Two of the three brokers recently banned were registered with JP Morgan Securities. Kirk Eric Archibald allegedly created unauthorized bank ATM cards while employed as a personal banker and then used them to make unauthorized transactions that resulted in a loss of $19,150, according to BrokerCheck and a settlement letter that he signed with FINRA.

Michael Linfeng Zheng, the other disgraced advisor from JP Morgan Securities, allegedly took an unattended bank customer’s debit card and programmed the card’s PIN on a coworker’s computer. He then used the debit card at a nearby ATM to steal $404 from the customer’s account.

Ann Maria Ferrao was with HSBC Securities. FINRA permanently barred her from the industry for allegedly misappropriating funds from clients’ bank accounts for the benefit of other clients and for her own personal benefit, according to the settlement letter she signed. 

JP Morgan, which dismissed both Archibald and Zheng, did not return a call seeking comment. And HSBC, which fired Ferrao, declined to comment. Archibald, Zheng and Ferrao could not be reached.

The regulator also suspended an advisor registered with Wayne Hummer Investments, the investments and insurance arm of Wintrust Financial Corp.’s wealth management division. Arnold Steven Janickas was suspended for two years for allegedly borrowing a total of $805,000 from a customer to buy and renovate a house. Contrary to FINRA rules and Wayne Hummer’s written policies and procedures, Janickas accepted four unsecured loans in the amounts of $550,000, $75,000, $100,000, and $80,000, without notifying or obtaining approval from the firm. He repaid $444,882, leaving a loan balance of $360,118, FINRA alleges in its settlement letter with the advisor.

In addition to a two-year suspension, FINRA hit Janickas with a $5,000 deferred fine and ordered him to pay deferred restitution to the customer in the amount of $360,118, plus interest.

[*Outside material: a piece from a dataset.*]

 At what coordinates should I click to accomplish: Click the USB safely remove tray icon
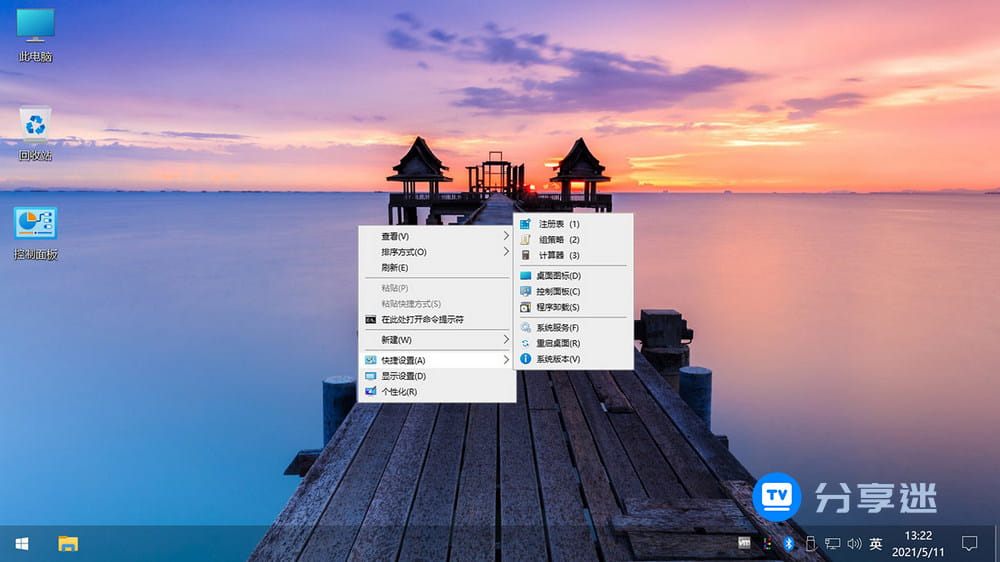[811, 544]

FINRA also suspended and fined Nicole Elise Holten, a broker registered with JP Morgan Securities, for engaging in a check kiting scheme. The regulator alleges that she wrote nine checks totaling $3,750 that she knew had insufficient funds to cover them. According to FINRA, Holten wrote the rubber checks from one of the two checking accounts she maintained at JP Morgan Chase. She then deposited the checks into either her savings account or the checking account from which the check was not written. In numerous instances, immediately upon making the deposits, Holten withdrew funds or made expenditures from the accounts, knowing they did not contain sufficient money, according to FINRA.

Under the check kiting scheme, Holten would clear the deficits in her accounts by depositing her paycheck a few days later, FINRA explained in its settlement letter. Holten was suspended for three months and fined $5,000.

Neither Wintrust Financial, which fired Janickas, nor JP Morgan, which terminated Holten, responded to an email seeking comment on the suspensions. Janickas and Holten could not be reached.

Archibald, Zheng, Ferrao, Janickas and Holten neither admitted nor denied the charges but consented to an entry of FINRA’s findings.